第24回総会の要請に応えて、サレジオ家族部門は教皇庁立教育単科大学 「Auxilium 」と協力し、世界のサレジオ家族のさまざまなグループに 「君に女の先生をつけてあげよう 」と題したオンライン研修を提供していることを、この機会にお知らせしたいと思います。
このコースは、キリストと人類の母であり教育者であるナザレのマリアの人物と使命についての理解を提供し、特にサレジオのカリスマに言及しながら、マリア的霊性の聖書的、神学的、人間学的基礎を深めることを目的としています。
わたしは何よりも、扶助者聖母会の皆様に、さまざまな言語で提供されるこの貴重な研修の機会を最大限に活用していただきたいと思います。
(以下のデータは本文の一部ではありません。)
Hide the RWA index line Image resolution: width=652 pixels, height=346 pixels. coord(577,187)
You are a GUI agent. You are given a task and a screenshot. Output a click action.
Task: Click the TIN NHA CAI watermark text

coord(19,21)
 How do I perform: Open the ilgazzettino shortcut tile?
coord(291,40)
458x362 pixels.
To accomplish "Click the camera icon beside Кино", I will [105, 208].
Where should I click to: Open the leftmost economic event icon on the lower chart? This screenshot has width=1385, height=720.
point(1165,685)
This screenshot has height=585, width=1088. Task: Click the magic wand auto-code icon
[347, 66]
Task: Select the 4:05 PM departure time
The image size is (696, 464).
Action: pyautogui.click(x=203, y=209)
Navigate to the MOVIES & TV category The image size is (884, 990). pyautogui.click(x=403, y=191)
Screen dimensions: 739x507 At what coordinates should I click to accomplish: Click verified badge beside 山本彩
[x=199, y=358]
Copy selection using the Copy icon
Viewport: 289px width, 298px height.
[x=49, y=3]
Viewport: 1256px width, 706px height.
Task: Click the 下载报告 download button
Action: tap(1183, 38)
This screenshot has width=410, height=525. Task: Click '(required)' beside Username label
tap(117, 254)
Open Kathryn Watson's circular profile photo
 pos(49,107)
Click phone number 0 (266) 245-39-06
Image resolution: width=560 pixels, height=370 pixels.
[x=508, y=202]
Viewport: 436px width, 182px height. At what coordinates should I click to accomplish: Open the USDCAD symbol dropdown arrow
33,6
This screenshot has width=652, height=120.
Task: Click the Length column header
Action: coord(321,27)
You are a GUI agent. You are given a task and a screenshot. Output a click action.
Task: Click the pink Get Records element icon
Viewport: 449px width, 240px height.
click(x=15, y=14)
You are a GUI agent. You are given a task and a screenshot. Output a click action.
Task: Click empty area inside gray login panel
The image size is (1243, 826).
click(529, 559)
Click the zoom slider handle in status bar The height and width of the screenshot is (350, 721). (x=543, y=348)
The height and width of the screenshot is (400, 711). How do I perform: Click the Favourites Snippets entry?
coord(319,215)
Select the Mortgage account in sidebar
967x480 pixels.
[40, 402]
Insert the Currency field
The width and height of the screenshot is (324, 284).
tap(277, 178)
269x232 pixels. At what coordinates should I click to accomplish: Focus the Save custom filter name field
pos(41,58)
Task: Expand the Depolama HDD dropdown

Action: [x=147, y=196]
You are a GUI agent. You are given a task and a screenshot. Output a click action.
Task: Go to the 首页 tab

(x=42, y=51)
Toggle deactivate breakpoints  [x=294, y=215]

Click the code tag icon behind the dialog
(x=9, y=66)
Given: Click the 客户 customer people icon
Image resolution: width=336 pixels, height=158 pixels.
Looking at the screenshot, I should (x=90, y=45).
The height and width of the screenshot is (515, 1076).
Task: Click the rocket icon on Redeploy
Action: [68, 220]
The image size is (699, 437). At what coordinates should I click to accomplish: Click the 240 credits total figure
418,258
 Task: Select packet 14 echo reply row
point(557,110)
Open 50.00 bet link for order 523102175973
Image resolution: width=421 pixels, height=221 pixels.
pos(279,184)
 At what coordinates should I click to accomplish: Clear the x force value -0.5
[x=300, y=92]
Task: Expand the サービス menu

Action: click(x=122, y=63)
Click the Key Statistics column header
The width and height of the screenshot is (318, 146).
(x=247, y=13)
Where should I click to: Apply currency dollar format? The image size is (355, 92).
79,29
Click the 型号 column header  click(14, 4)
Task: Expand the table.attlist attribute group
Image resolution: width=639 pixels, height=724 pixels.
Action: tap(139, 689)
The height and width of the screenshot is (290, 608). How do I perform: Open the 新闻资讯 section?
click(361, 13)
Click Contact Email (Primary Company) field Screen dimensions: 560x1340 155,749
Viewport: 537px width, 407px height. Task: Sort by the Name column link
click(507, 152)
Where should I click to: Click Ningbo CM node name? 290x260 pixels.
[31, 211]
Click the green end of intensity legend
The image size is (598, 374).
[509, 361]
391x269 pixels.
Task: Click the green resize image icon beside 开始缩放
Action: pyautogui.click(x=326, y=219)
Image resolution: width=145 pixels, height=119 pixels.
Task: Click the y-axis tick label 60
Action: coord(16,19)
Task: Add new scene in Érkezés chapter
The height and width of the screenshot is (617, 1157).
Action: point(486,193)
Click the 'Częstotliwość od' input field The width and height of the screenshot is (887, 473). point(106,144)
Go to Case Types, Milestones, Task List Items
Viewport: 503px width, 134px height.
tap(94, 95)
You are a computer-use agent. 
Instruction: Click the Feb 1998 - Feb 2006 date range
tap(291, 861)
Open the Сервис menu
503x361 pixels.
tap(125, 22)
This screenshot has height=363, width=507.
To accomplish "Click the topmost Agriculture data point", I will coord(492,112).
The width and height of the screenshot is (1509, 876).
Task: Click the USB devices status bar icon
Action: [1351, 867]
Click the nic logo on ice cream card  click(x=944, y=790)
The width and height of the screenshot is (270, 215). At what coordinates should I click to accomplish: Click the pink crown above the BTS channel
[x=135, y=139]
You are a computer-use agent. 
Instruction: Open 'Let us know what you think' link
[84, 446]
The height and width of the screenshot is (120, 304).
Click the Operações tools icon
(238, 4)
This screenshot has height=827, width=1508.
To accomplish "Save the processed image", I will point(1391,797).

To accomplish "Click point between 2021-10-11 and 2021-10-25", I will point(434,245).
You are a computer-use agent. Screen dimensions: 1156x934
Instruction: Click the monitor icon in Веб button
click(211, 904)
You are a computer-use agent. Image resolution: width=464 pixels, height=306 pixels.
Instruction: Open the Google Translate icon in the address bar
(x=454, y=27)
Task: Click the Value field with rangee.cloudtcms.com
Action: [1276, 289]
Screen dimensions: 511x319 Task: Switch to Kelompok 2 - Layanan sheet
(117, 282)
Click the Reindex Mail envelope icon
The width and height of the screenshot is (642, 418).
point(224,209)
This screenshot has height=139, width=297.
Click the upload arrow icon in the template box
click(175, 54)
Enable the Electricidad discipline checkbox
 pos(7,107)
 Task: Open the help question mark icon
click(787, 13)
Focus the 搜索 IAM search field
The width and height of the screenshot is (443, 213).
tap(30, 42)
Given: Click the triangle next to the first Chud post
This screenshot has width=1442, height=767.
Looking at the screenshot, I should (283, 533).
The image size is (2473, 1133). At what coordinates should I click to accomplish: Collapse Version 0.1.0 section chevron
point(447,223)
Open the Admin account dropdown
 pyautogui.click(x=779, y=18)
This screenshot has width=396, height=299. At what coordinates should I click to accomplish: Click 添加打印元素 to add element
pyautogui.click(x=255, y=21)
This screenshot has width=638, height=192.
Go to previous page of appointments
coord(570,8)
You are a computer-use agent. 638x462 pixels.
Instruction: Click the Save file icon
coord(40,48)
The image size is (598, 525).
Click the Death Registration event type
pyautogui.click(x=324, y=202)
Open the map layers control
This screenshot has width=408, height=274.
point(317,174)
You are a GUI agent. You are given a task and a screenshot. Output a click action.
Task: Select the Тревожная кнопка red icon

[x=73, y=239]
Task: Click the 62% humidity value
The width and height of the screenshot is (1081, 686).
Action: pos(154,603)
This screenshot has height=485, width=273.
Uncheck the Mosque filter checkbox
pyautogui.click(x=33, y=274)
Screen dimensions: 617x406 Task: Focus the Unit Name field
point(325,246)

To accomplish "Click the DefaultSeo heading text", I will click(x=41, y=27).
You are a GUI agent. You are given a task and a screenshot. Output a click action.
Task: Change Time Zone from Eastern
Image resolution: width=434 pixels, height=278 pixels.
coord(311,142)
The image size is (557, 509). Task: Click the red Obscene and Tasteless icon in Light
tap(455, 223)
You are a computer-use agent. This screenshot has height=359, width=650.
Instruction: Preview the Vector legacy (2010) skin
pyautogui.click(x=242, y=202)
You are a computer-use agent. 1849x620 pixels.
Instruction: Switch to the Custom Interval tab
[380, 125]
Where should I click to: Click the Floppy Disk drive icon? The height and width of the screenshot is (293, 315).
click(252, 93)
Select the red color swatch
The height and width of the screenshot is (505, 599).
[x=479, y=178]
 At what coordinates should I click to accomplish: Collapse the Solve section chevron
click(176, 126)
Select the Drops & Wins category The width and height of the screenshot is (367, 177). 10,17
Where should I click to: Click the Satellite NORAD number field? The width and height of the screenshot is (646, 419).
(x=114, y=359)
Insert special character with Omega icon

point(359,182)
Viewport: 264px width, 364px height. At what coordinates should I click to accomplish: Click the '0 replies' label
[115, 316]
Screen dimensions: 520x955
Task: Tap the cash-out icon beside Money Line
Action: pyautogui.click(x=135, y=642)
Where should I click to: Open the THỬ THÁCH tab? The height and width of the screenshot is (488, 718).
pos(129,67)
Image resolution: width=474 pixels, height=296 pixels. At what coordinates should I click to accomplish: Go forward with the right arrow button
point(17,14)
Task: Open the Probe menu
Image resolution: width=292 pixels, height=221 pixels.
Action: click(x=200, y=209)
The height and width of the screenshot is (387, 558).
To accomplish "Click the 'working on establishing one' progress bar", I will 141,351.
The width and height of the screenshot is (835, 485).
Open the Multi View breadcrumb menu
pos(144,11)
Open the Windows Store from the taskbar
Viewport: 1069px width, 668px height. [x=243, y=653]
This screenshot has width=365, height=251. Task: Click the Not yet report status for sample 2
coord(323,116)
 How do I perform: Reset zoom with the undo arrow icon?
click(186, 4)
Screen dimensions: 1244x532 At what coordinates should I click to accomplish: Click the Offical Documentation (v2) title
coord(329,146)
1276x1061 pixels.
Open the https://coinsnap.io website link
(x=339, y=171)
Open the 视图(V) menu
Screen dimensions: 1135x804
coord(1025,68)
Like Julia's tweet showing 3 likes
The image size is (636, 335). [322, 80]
わたしは、さまざまな大陸に散らばる総評議会の姉妹たちに代わり、親愛の情をこめてご挨拶申し上げます。そして、わたしたちの支部共同体、教育共同体において、すべての人への注意深い、共感的な、励ましのまなざしの中に輝く愛のエコシステム(生態系)がますます実現され、青少年が主イエスを受け入れ、すべてを捧げものとして主に従っていくことができるよ願いながら、わたしの祈りをお約束します。